## WORK ITEM
When a line in the material contains the word "computer", copy it.
== EXERCISE DATA
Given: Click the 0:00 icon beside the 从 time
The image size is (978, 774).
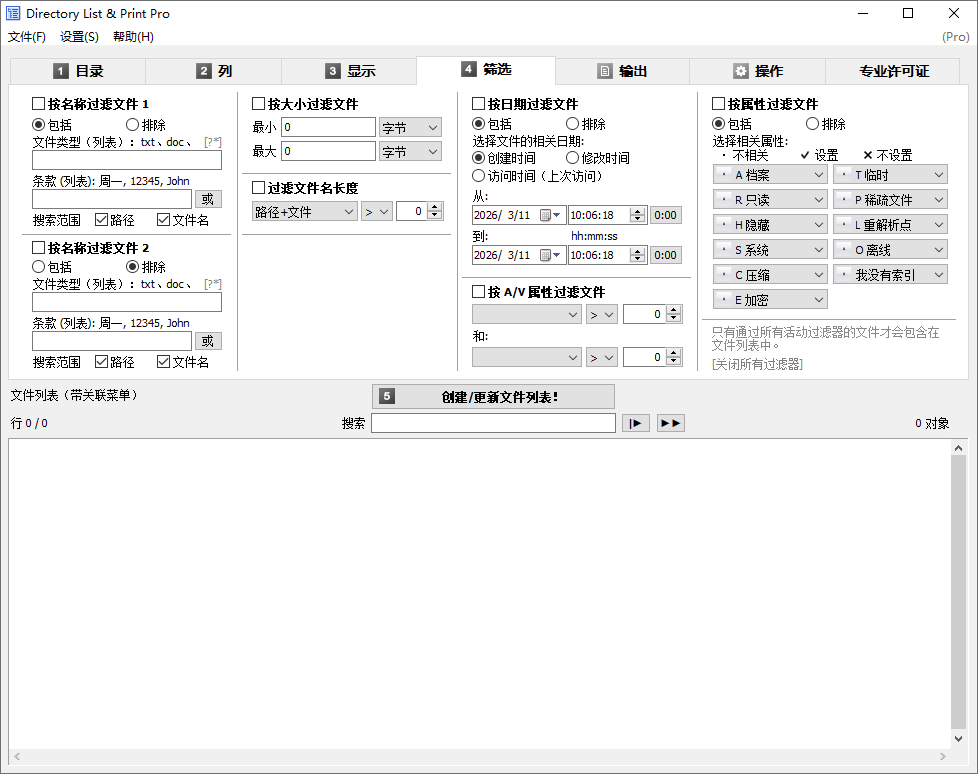Looking at the screenshot, I should click(x=665, y=214).
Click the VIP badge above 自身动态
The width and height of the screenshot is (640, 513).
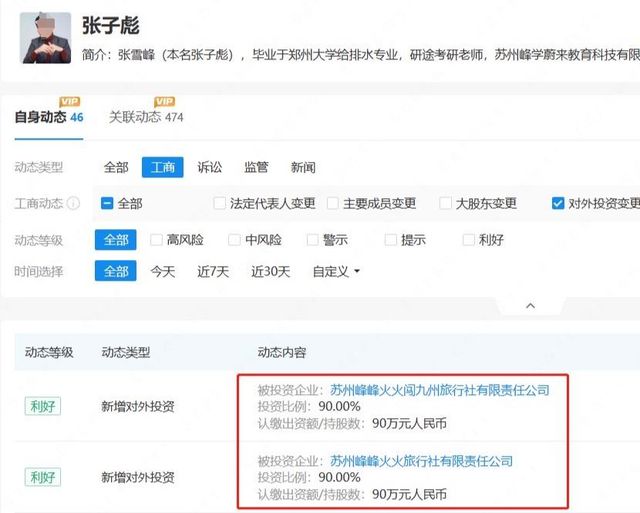pyautogui.click(x=69, y=101)
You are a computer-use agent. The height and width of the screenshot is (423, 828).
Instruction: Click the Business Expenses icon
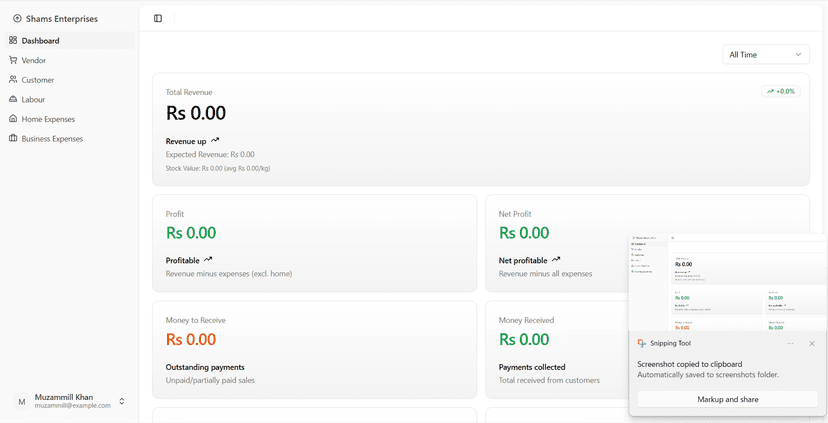pos(13,139)
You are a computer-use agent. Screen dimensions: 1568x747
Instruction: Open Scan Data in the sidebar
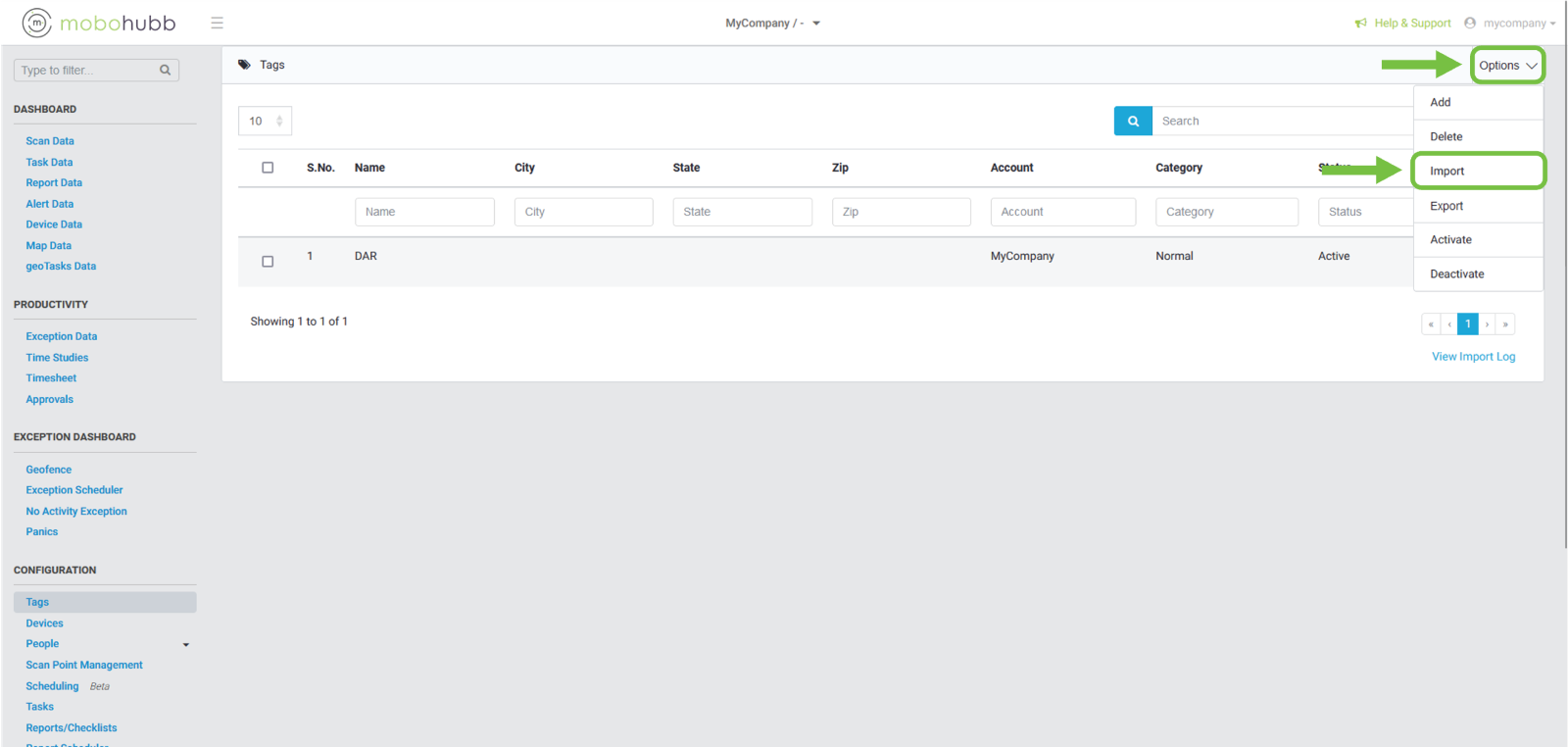[x=50, y=141]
====
## REPLY TO THE TASK
You are a computer-use agent. The height and width of the screenshot is (423, 828).
You are a computer-use agent. Screen dimensions: 1568x747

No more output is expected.